The dark web consists of Internet content hosted on dark nets: overlay networks that can only be accessed with special anonymity software such as Tor. Though the terms are often and erroneously used interchangeably, the dark net is distinct from the deep web, which is the collection of content on the Web that is not indexed by search engines (e.g., password-protected websites, or dynamic websites).
In the public view, the dark web — as its name may suggest — is shrouded in mystery, and often seen as an anonymous haven for criminality. This use of the dark web was noted by former British Prime Minister David Cameron at a summit against child pornography in 2014, where he stated that “the dark net is … [not] the normal parts of the Internet that we all use.”

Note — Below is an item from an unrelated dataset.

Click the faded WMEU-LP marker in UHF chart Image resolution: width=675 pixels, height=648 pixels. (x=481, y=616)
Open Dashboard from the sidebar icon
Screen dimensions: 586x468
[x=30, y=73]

“the dark net is … [not] the normal parts of the Internet that we all use.” -Prime Minister David Cameron
Recent work by Dr. Gareth Owen and Dr. Nick Savage at the University of Portsmouth to quantify and categorize the usage of the dark web determined that about one third of the dark web may be categorized as dealing with Drugs, Markets, and Fraud, three activities that depend on the anonymity provided by the dark web when skirting around the law.
These activities might be best exemplified by the infamous Silk Road 1 marketplace, the “eBay of illegal drugs” that, when shut down by the FBI in 2013, comprised “more than 70% of the online drug market”.
Dark web sites such as Silk Road 1 rely on the anonymous routing provided by Tor, a specialized Internet browser and software suite which was described by the NSA in a leaked top-secret document as “the king of high-secure, low-latency anonymity.” Furthermore, Tor was acknowledged by the British Parliamentary Office of Science and Technology in March 2015 to be “by far the most popular anonymous internet communication system,” having an estimated 2.5 million daily users.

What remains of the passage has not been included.